On entend souvent parler de la religion de l'euro. Le concept de religion me semble approprié mais son champs d'application dépasse de loin la monnaie unique.
Les véritables vainqueurs
Que faut-il voir dans la progression du FN et qui sont les véritables vainqueurs des dernières élections ?
Jean Marie était indiscutablement d'extrême droite, avec toutes les dérives que cela implique. Entre autre, il refuse de donner un penny aux étrangers et il est beaucoup moins partageur avec les plus pauvres. Ses positions sont de droites, extrêmes sur certains sujets et discutables. Néanmoins, il n'était pas un adepte au culte et le FN constituait en cela un réel parti d'opposition. Il existe bien sûr des partis non adepte au culte qui ont des idées plus progressistes que celles du FN. Et je constate qu'ils sont royalement ignorés par l'électorat français.

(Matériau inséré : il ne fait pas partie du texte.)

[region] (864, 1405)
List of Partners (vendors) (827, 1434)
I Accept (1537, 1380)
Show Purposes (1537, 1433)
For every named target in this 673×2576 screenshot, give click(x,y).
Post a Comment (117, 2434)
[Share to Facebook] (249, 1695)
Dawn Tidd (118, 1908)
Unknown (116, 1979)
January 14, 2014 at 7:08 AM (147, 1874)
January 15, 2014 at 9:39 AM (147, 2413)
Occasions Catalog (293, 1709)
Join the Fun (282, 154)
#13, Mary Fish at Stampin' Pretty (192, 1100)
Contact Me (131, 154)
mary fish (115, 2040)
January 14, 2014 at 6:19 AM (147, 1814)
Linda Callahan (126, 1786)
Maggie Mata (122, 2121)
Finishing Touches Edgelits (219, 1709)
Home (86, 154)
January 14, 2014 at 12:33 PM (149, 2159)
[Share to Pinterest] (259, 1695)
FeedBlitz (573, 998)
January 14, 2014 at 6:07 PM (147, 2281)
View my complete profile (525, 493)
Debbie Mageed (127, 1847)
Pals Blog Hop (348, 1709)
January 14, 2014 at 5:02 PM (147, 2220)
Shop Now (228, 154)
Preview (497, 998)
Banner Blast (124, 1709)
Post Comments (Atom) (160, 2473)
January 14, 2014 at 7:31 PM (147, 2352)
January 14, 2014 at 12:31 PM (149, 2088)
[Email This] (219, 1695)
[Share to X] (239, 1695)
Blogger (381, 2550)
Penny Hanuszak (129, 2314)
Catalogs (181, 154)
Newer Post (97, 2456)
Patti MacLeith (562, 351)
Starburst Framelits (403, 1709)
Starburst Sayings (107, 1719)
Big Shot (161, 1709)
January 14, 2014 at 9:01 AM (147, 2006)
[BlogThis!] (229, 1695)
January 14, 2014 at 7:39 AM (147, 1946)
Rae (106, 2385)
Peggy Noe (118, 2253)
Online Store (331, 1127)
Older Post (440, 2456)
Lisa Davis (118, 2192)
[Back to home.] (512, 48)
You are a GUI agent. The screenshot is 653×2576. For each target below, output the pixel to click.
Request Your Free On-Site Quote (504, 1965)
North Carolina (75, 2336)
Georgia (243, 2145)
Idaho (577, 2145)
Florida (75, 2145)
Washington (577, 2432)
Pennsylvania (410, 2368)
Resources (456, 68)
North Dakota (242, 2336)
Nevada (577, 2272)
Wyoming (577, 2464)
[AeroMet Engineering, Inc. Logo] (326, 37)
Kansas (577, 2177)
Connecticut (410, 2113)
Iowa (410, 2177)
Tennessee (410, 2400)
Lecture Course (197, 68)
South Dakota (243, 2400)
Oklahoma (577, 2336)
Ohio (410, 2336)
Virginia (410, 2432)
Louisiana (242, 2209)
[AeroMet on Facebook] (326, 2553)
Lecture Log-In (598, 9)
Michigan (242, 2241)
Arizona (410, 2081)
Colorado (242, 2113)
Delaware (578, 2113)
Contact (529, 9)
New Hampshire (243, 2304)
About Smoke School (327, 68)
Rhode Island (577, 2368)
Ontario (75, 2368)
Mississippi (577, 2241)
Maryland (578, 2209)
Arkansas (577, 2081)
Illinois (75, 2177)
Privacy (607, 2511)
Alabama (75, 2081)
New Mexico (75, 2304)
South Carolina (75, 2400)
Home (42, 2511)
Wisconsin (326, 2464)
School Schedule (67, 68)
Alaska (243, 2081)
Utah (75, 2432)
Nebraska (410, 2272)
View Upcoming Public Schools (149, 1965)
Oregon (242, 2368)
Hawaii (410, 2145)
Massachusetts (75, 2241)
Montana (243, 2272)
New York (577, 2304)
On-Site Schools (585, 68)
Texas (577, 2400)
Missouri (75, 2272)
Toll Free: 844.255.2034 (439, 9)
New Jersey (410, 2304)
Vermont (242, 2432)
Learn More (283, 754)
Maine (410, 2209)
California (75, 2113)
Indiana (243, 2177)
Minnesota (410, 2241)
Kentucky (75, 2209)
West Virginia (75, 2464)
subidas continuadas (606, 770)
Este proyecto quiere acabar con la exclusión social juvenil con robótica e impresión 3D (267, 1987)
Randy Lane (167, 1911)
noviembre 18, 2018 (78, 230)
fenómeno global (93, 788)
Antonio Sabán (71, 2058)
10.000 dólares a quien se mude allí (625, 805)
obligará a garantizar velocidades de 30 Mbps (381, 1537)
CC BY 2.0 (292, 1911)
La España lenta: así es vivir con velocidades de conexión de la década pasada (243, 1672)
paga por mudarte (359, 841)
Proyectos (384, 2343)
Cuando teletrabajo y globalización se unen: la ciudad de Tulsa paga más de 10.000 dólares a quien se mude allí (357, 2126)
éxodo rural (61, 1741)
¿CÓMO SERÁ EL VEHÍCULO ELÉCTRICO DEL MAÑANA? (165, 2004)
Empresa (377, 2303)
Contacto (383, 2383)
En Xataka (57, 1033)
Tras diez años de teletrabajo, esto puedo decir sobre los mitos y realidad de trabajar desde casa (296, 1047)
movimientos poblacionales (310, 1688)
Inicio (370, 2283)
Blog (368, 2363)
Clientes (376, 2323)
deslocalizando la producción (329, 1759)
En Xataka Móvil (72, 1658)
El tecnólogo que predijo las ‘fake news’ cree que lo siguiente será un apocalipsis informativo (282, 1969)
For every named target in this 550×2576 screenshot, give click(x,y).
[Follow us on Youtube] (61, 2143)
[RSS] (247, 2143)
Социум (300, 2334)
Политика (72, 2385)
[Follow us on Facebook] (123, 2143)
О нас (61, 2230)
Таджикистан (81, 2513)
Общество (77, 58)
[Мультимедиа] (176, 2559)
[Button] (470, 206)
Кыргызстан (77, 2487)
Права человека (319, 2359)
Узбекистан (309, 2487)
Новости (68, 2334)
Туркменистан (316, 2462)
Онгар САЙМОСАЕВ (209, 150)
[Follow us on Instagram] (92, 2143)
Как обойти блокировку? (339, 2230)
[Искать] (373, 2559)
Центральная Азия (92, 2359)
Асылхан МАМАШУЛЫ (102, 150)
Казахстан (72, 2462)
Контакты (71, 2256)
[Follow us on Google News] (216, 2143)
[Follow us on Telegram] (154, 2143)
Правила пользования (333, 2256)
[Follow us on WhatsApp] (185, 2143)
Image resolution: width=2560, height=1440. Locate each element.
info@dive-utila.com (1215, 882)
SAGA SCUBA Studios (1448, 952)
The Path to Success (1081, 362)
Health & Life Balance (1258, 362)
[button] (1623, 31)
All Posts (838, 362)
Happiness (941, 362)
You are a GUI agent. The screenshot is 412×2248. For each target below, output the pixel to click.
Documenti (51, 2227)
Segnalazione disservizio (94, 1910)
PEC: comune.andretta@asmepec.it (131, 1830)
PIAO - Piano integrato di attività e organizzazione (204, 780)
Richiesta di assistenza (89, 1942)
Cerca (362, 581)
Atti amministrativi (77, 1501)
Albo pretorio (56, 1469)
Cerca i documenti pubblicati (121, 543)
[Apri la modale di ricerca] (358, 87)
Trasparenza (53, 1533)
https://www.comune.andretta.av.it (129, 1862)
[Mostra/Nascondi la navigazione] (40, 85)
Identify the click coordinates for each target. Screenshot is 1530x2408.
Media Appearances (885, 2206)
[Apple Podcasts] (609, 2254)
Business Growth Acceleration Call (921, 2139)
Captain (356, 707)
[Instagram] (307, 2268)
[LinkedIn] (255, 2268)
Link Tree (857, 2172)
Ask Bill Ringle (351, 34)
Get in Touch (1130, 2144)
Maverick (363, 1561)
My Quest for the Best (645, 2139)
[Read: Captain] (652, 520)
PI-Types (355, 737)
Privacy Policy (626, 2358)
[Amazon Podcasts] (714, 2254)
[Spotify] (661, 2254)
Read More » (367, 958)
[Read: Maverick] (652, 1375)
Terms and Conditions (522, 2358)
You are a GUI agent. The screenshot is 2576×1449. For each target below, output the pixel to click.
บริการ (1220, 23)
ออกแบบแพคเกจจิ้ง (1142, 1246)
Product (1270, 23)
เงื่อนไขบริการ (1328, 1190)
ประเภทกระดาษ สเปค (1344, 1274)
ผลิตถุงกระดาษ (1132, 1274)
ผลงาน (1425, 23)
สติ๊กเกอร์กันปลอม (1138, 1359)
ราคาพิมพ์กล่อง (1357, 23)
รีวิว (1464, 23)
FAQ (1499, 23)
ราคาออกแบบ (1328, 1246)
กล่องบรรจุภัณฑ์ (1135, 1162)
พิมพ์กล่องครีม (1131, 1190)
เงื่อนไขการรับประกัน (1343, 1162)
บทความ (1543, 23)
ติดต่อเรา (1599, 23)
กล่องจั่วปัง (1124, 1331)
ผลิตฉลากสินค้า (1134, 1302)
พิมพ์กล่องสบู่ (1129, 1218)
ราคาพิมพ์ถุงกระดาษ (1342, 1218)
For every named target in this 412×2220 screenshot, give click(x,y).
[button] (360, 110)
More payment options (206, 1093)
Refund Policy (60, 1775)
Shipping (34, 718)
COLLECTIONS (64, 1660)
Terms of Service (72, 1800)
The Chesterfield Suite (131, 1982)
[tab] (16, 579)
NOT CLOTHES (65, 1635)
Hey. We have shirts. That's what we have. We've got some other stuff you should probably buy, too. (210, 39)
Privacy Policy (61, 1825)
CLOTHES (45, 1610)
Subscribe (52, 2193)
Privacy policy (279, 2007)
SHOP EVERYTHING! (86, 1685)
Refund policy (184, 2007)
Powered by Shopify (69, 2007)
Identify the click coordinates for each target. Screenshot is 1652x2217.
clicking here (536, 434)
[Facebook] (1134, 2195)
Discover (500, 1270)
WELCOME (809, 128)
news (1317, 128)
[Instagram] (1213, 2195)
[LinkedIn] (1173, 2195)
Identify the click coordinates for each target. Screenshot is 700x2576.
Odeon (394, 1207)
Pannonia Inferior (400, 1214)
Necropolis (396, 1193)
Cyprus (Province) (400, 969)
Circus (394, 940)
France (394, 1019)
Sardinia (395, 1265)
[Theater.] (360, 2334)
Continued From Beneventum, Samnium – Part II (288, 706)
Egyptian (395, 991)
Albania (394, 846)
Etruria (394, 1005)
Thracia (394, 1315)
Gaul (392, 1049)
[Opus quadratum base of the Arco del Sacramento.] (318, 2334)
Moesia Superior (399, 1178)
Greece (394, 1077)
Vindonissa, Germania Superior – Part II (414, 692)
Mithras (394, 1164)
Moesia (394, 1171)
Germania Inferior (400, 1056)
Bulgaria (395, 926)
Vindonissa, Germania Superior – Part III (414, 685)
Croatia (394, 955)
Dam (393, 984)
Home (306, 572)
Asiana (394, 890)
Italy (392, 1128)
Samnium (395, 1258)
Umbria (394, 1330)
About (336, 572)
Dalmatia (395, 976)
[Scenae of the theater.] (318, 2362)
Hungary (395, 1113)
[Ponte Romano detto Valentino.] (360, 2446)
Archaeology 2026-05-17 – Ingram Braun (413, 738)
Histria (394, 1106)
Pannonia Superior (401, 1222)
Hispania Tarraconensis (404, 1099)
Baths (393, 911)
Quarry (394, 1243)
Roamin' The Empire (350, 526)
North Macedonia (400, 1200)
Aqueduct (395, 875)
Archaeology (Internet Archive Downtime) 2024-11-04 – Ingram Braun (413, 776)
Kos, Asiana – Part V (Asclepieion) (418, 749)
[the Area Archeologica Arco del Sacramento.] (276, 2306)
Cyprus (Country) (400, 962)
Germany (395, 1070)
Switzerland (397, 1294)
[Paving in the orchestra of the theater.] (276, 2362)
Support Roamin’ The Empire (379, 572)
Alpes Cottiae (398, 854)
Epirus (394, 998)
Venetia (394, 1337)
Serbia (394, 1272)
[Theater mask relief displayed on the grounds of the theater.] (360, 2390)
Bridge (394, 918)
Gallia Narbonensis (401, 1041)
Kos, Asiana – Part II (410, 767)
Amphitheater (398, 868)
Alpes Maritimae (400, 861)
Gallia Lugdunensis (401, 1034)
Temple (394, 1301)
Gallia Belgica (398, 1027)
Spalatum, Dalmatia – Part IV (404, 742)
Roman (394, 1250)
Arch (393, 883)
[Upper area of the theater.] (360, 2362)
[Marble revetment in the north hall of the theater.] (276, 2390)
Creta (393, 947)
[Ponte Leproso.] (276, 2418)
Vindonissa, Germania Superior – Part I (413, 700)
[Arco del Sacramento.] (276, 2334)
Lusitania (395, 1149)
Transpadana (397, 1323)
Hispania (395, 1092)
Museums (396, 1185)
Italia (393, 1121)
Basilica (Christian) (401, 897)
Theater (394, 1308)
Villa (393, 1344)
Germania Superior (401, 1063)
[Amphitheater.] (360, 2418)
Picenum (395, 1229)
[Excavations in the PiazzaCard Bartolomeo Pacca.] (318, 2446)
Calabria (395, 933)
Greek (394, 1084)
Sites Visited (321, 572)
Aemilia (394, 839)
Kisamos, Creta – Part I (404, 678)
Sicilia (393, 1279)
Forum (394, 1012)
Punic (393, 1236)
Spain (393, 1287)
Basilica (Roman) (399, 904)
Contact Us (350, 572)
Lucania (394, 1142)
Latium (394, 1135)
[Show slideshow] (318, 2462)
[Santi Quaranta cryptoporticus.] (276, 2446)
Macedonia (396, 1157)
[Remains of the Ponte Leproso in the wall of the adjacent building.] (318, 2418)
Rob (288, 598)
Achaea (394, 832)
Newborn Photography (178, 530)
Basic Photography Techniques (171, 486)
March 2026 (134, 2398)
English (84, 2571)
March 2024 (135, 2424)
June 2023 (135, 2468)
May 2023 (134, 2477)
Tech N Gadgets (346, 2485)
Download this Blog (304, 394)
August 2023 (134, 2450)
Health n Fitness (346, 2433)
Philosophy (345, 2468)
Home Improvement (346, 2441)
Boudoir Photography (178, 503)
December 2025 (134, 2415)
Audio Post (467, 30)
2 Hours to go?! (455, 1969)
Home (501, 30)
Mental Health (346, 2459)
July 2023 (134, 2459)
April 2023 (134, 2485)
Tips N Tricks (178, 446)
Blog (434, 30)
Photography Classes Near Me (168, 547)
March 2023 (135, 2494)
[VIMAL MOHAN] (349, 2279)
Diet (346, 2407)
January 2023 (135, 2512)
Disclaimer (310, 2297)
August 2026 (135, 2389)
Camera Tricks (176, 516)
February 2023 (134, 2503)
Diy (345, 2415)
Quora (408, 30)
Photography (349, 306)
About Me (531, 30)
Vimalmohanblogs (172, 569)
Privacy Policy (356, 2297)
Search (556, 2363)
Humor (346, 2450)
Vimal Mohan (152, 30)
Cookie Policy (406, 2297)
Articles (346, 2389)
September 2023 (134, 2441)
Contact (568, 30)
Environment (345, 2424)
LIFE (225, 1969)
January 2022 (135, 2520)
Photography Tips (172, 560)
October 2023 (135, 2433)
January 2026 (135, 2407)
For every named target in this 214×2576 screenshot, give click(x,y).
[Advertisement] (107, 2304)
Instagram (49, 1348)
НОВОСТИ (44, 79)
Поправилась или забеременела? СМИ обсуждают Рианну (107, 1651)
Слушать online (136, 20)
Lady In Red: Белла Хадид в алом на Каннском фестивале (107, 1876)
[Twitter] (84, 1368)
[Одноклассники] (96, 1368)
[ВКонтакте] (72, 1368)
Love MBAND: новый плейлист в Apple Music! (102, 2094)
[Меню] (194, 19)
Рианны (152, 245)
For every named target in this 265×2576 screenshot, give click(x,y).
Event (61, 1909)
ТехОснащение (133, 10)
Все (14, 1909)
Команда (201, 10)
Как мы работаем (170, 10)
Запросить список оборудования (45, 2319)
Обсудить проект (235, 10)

Ce message s'adresse donc à tous ceux qui votent FN (ou qui sont tenté de le faire) en réponse à la montée en puissance d'une Europe non souhaitée (ceux qui continuent à voter PS ou UMP sont probablement irrécupérables). Le FN, le PS, l'UMP, les verts, le front de gauche et l'union européenne ont tous le même culte, celui de la planification centrale. Ce que propose le FN est en substance la même chose que propose l'union Européenne sur une plus petite échelle et avec des rites différents.
Depuis le début de la crise, on assiste à un véritable raz de marée des fidèles au culte de la planification centrale qui sont les véritables vainqueurs de ces dernières élections. Il est grand temps que les hérétiques de gauche comme de droite fassent front commun contre ce fléau qui transpire les heures les plus sombres de toute l'histoire enseignée.
Conclusion
Quelles conclusions faut-il tirer de tout cela ?
Méfions nous !
Méfions nous des débats sur l'immigration, la théorie du genre et le mariage pour tous. Ils croient tous en une population homogène, le reste n'est qu'une question de gout.
Méfions nous des débats sur la souveraineté nationale et l'union européenne. Ils croient tous en un pouvoir centrale et fort, le reste n'est qu'une question d'échelle.
Méfions nous des débats sur l'euro et le retour au franc. Ils croient tous au contrôle de la monnaie. Il n'est pas réellement question du reste.